Topology-Constrained Learning for Efficient Laparoscopic Liver Landmark Detection
- URL: http://arxiv.org/abs/2507.00519v1
- Date: Tue, 01 Jul 2025 07:35:36 GMT
- Title: Topology-Constrained Learning for Efficient Laparoscopic Liver Landmark Detection
- Authors: Ruize Cui, Jiaan Zhang, Jialun Pei, Kai Wang, Pheng-Ann Heng, Jing Qin,
- Abstract summary: Liver landmarks provide crucial anatomical guidance to the surgeon during laparoscopic liver surgery.<n>TopoNet is a novel topology-constrained learning framework for laparoscopic liver landmark detection.<n>Our framework adopts a snake-CNN dual-path encoder to simultaneously capture detailed RGB texture information and depth-informed topological structures.
- Score: 46.2391319253146
- License: http://creativecommons.org/publicdomain/zero/1.0/
- Abstract: Liver landmarks provide crucial anatomical guidance to the surgeon during laparoscopic liver surgery to minimize surgical risk.
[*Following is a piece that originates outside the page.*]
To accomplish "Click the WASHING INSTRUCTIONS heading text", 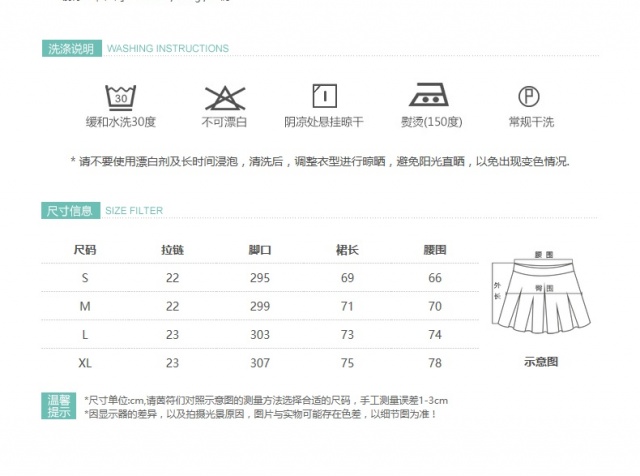I will tap(167, 48).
However, the tubular structural properties of landmarks and dynamic intraoperative deformations pose significant challenges for automatic landmark detection. In this study, we introduce TopoNet, a novel topology-constrained learning framework for laparoscopic liver landmark detection. Our framework adopts a snake-CNN dual-path encoder to simultaneously capture detailed RGB texture information and depth-informed topological structures. Meanwhile, we propose a boundary-aware topology fusion (BTF) module, which adaptively merges RGB-D features to enhance edge perception while preserving global topology. Additionally, a topological constraint loss function is embedded, which contains a center-line constraint loss and a topological persistence loss to ensure homotopy equivalence between predictions and labels. Extensive experiments on L3D and P2ILF datasets demonstrate that TopoNet achieves outstanding accuracy and computational complexity, highlighting the potential for clinical applications in laparoscopic liver surgery. Our code will be available at https://github.com/cuiruize/TopoNet.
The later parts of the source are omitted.